The additives may especially be chosen from lubricants, stabilizers, surfactants, tracers, fluorescent agents, odorous agents and solubilization agents.
The stabilizer or stabilizers, when they are present, preferably represent at most 5% by weight in the heat transfer composition. Among the stabilizers, mention may especially be made of nitromethane, ascorbic acid, terephthalic acid, azoles such as tolutriazole or benzotriazole, phenolic compounds such as tocopherol, hydroquinone, t-butyl hydroquinone, 2,6-di-tert-butyl-4-methylphenol, epoxides (alkyl, optionally fluorinated or perfluorinated, or alkenyl or aromatic epoxides) such as n-butyl glycidyl ether, hexanediol diglycidyl ether, allyl glycidyl ether, butylphenyl glycidyl ether, phosphites, phosphonates, thiols and lactones.
As lubricants, use may especially be made of oils of mineral origin, silicone oils, paraffins of natural origin, naphthenes, synthetic paraffins, alkylbenzenes, poly-α-olefins, polyalkylene glycols, polyol esters and/or polyvinyl ethers.
As tracers (capable of being detected), mention may be made of deuterated or undeuterated hydrofluorocarbons, deuterated hydrocarbons, perfluorocarbons, fluoroethers, brominated compounds, iodinated compounds, alcohols, aldehydes, ketones, nitrogen protoxide and combinations thereof. The tracer is different from the heat transfer compound(s) making up the heat transfer fluid.
As solubilization agents, mention may be made of hydrocarbons, dimethyl ether, polyoxyalkylene ethers, amides, ketones, nitriles, chlorocarbons, esters, lactones, aryl ethers, fluoroethers and 1,1,1-trifluoroalkanes. The solubilization agent is different from the heat transfer compound(s) making up the heat transfer fluid.

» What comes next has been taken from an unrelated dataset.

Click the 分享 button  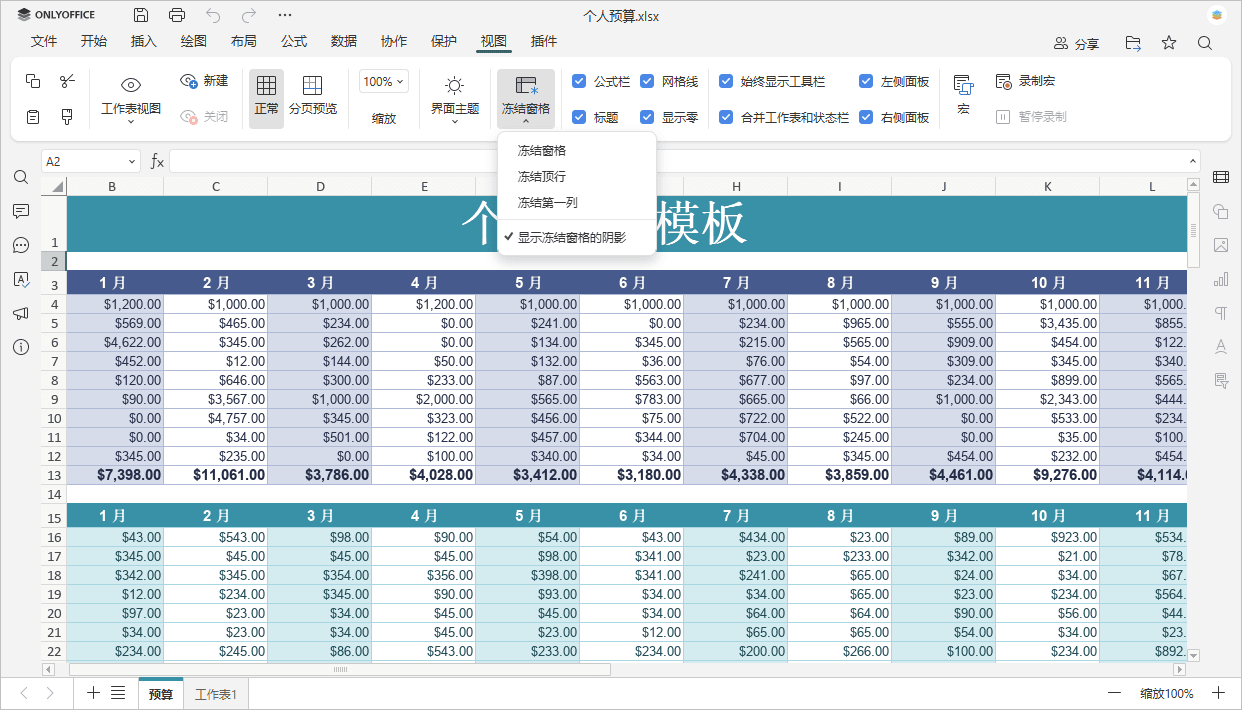coord(1087,44)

As fluorescent agents, mention may be made of naphthalimides, perylenes, coumarins, anthracenes, phenanthracenes, xanthenes, thioxanthenes, naphthaxanthenes, fluoresceins and derivatives and combinations thereof.
As odorous agents, mention may be made of alkyl acrylates, allyl acrylates, acrylic acids, acrylic esters, alkyl ethers, alkyl esters, alkynes, aldehydes, thiols, thioethers, disulfides, allyl isothiocyanates, alkanoic acids, amines, norbornenes, derivatives of norbornenes, cyclohexene, heterocyclic aromatic compounds, ascaridole, o-methoxy(methyl)phenol and combinations thereof.

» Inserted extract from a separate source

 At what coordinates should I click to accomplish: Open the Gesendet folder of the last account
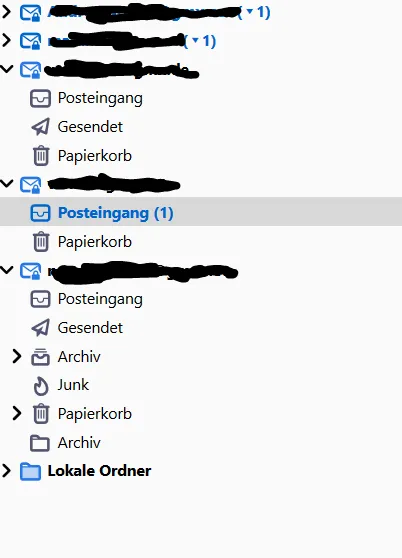coord(90,328)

According to the present application, the global warming potential (GWP) is defined relative to carbon dioxide and relative to a period of 100 years, according to the method indicated in “The scientific assessment of ozone depletion, 2002, a report of the World Meteorological Association's Global Ozone Research and Monitoring Project”.
The invention is based on the choice of two criteria that make it possible to produce heat transfer fluids suitable for vapor compression circuits comprising a centrifugal compressor, and more specifically that make it possible to maintain (or improve) the performances of the centrifugal compressor without having to modify the structure thereof, relative to an operation based on the use of pure HFC-134a as heat transfer fluid.

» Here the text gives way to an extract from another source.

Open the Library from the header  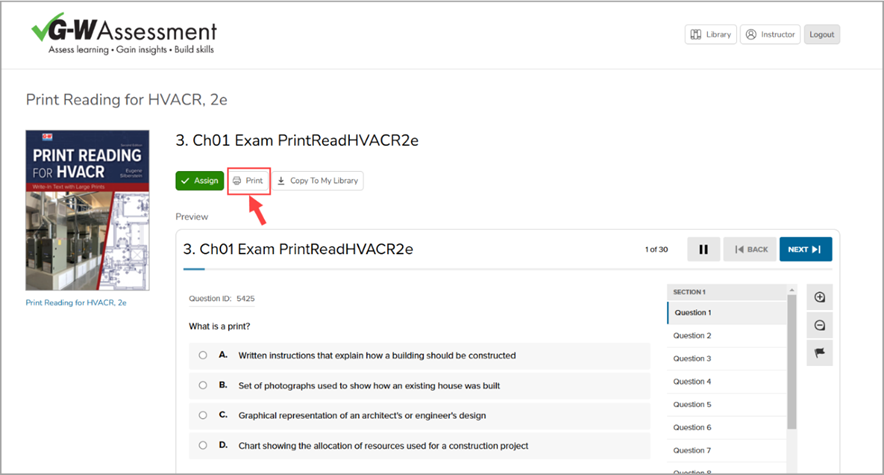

The first criterion set by the invention is that of the Mach number. The Mach number is equal to the ratio of the peripheral speed of the rotor of the compressor to the speed of sound at the inlet of said rotor.
The second criterion set by the invention is that of the compression ratio of this compressor. The compression ratio is the ratio of the absolute pressure at the outlet to the absolute pressure at the inlet of the centrifugal compressor.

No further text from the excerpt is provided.